The FR-V was officially launched in Europe in Autumn 2004. It shares a similar platform to the Honda CR-V (which in turn shares a similar platform to the Honda Civic), but with a longer wheelbase. The FR-V allows folding down the front middle seat to create a tray or arm rest. The compact MPV offers 32 different seating combinations in addition to three ISOFIX points.

The front suspension is a MacPherson strut, with the rear being Double wishbone suspension.

In 2007, the FR-V received its first and only facelift, where Honda changed the front bumper, headlights, tail lights and door handles. On the inside, the carbon-fibre look trim was removed, leaving only wood-trims (available pre-facelift). An aux-in port was added for the infotainment system. At a similar time, the 2.2 i-CTDi Diesel engine was added.

In August 2009, the FR-V ended production without a direct successor.

Engines
The FR-V was available with four petrol (both Japan and Europe used the K20, with slight differences) and one diesel powered engine, though this depended on the region.

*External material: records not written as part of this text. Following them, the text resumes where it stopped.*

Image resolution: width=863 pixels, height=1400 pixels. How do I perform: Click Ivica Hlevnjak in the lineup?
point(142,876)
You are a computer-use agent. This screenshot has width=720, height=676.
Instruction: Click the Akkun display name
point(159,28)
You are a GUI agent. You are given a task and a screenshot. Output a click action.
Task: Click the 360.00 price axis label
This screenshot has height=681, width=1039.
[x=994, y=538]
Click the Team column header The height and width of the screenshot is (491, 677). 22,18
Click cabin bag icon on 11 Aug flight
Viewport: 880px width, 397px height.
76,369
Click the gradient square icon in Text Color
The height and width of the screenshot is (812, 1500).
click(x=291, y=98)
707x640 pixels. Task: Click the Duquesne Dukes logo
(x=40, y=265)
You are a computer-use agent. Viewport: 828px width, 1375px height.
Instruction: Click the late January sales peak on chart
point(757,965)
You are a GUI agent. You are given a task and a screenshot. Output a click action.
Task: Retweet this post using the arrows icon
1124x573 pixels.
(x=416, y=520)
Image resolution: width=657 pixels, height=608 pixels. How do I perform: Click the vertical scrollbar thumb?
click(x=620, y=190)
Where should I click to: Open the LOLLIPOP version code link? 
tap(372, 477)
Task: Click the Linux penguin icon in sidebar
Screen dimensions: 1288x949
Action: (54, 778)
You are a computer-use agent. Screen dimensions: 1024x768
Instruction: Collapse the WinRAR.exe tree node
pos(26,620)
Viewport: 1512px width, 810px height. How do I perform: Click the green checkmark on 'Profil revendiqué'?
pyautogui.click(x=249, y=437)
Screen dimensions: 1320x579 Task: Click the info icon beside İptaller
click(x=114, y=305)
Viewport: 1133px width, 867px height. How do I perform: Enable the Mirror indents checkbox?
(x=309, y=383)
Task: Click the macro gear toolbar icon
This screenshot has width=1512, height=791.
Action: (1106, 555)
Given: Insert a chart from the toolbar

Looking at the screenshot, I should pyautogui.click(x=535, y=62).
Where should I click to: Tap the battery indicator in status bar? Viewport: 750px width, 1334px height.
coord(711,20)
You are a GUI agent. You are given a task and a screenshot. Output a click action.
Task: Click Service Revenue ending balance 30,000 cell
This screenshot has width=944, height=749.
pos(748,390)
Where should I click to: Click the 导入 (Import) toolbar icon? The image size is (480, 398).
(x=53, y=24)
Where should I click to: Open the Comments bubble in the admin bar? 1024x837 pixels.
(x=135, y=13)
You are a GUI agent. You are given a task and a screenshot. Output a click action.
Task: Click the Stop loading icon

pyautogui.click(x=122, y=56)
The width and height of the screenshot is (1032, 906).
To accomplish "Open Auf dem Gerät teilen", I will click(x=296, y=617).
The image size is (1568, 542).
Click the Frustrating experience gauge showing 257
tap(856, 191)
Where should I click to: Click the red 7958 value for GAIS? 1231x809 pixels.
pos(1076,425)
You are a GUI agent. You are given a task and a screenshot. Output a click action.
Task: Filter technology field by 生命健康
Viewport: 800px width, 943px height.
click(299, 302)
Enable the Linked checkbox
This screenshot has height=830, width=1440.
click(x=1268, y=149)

Information regarding 1.8 i-VTEC and 2.2 i-CTDi from Honda UK Brochure. 1.7 VTEC, 2.0 i-VTEC (6-speed) and some 2.2 i-CTDi information sourced from Honda News Europe. Information regarding Japan region and 2.0 i-VTEC (5-speed) from Autozine. Further information regarding Japan region, 2.0 i-VTEC (5-speed auto) and 4-speed auto from Greenwise. Extra information for all Japan models found from TCV. Extra information for all European models found from Parkers.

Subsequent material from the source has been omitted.